Die kleineren Betriebe im Lebensmittel/Gastonomiebereich werden das anders sehen.
Aber es stimmt schon, die wirtschaftsstärkeren Ländern profitieren, weswegen es ja so ironisch ist, dass ausgerechnet GB austritt. Die jüngere Bevölkerung war sich der Vorteile bewusst, die ältere, konservative hat mal wieder nur an sich selber und gedacht. So viel zum Thema mit dem Alter kommt die Weisheit...

Wenigstens bekommt jetzt die neureiche Premier League Schwierigkeiten, das stört mich wiederum nicht.


----------



## RavionHD (24. Juni 2016)

*AW: Brexit: IT-Branche befürchtet Nachteile, Berlin könnte durch Startups profitieren*

Wird interessant werden.

Ich prophezeie *Glaskugel ON*:

-) Frankfurt wird London als europäisches Finanzzentrum ablösen
-) Zahlreiche Firmen werden aufgrund höherer Kosten (Zoll...) und bürokratischen Schwierigkeiten ihre Standorte ins EU Ausland verlegen.

*Glaskugel OFF*

Die Engländer haben in einer demokratischen Wahl eine Entscheidung abgegeben, nun müssen sie mit den Konsequenzen leben.


----------



## Framinator (24. Juni 2016)

*AW: Brexit: IT-Branche befürchtet Nachteile, Berlin könnte durch Startups profitieren*

@Leob12 Ich habe mich auch beim Kopp Verlag umgesehen. Hast du was dagegen? Ich hab sogar Bücher vom Kopp Verlag. "Das Kapital" von Marx hab ich im Regal. Vom Kopp Verlag. 1 Buch von vielen.

Ich lese gern.


----------



## Two-Face (24. Juni 2016)

*AW: Brexit: IT-Branche befürchtet Nachteile, Berlin könnte durch Startups profitieren*



Framinator schrieb:


> Ich lese gern.


Nur die falschen Bücher.

Wobei, zu Unterhaltungszwecken sind die ganz o.K., die Werke von Günther Hannich und von Retyi sind spannender als jeder Weltuntergangsfilm von Roland Emmerich.


----------



## Framinator (24. Juni 2016)

__Bereitgestellte Daten__.
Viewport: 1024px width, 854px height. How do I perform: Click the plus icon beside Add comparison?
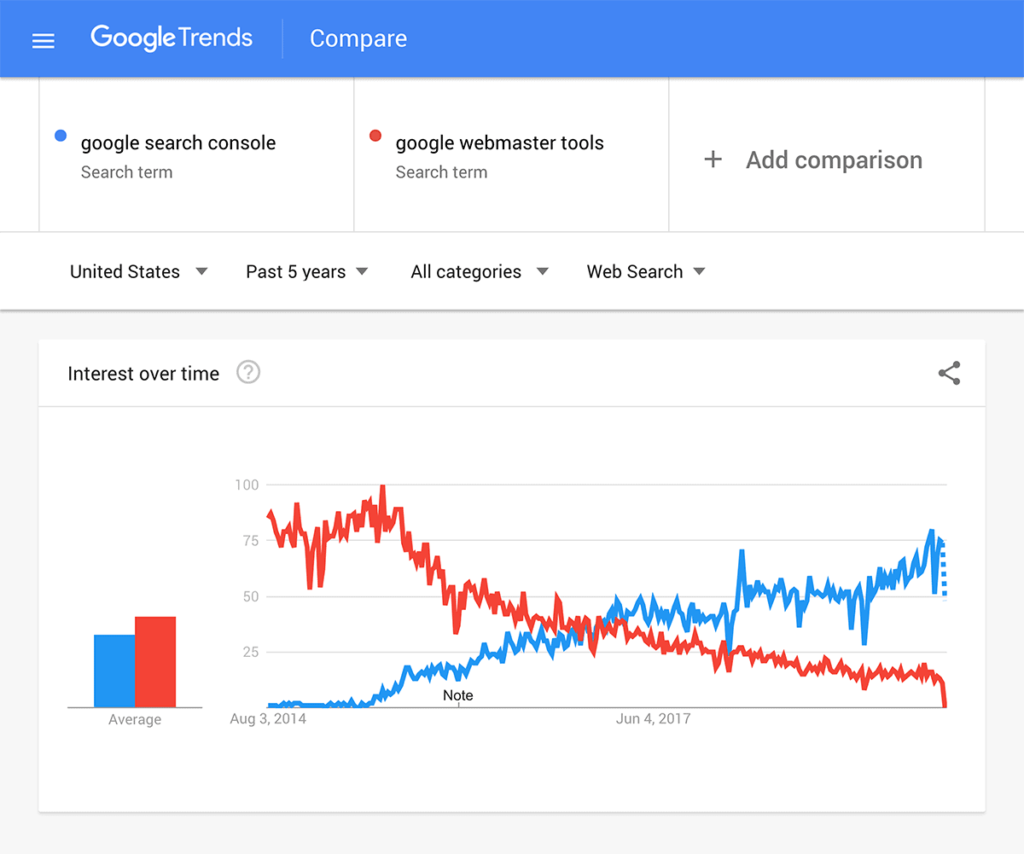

__Zu erledigen__.
Bitte schreib den Forumsauszug zum Brexit weiter, beginnend direkt nach seiner letzten Zeile.

__Schriftliche Antwort__.
*AW: Brexit: IT-Branche befürchtet Nachteile, Berlin könnte durch Startups profitieren*

können wir zurück zum Thema kommen sick. IT-Branche usw. Ich schaue sogar Compact. So bin ich halt. ich muss mich hier auch nicht rechtfertigen.


----------



## Leob12 (24. Juni 2016)

*AW: Brexit: IT-Branche befürchtet Nachteile, Berlin könnte durch Startups profitieren*



Two-Face schrieb:


> Die kleineren Betriebe im Lebensmittel/Gastonomiebereich werden das anders sehen.
> Aber es stimmt schon, die wirtschaftsstärkeren Ländern profitieren, weswegen es ja so ironisch ist, dass ausgerechnet GB austritt. Die jüngere Bevölkerung war sich der Vorteile bewusst, die ältere, konservative hat mal wieder nur an sich selber und gedacht. So viel zum Thema mit dem Alter kommt die Weisheit...
> 
> Wenigstens bekommt jetzt die neureiche Premier League Schwierigkeiten, das stört mich wiederum nicht.


Naja, ohne EU wären die Märkte dem Neoliberalismus und Kapitalismus noch stärker ausgeliefert geworden. 
Die Kleinbetriebe wären so oder so zurückgegangen, und dass Arbeitsplätze ausgelagert werden ist auch ein Phänomen der Globalisierung. Zumal ja auch die Gastrobetriebe gerne "Billigarbeitskräfte" verwenden und verwendet haben. 

Wenn aber nun einer dieser Wirte sagt ok, er möchte gerne in einem anderen EU-Land sein Glück versuchen, dann war es ihm leichter möglich als ohne EU.  
Auch die wirtschaftlich schwächeren Länder haben von der Währungs und Handelsunion profitiert, ganz so ist es dann nicht. Vielleicht nicht in dem Maße wie Deutschland, aber das konnte sich auch keiner erwarten. 



Framinator schrieb:


> @Leob12 Ich habe mich auch beim Kopp Verlag umgesehen. Hast du was dagegen? Ich hab sogar Bücher vom Kopp Verlag. "Das Kapital" von Marx hab ich im Regal. Vom Kopp Verlag. 1 Buch von vielen.
> Ich lese gern.


Im Regal hab ich dasselbe Buch auch, nur von einem anderen Verlag. 
Aber generell steht der Kopp-Verlag nicht wirklich für Seriosität, oder jemand der viele wissenschaftliche Arbeiten publiziert.


----------



## Framinator (24. Juni 2016)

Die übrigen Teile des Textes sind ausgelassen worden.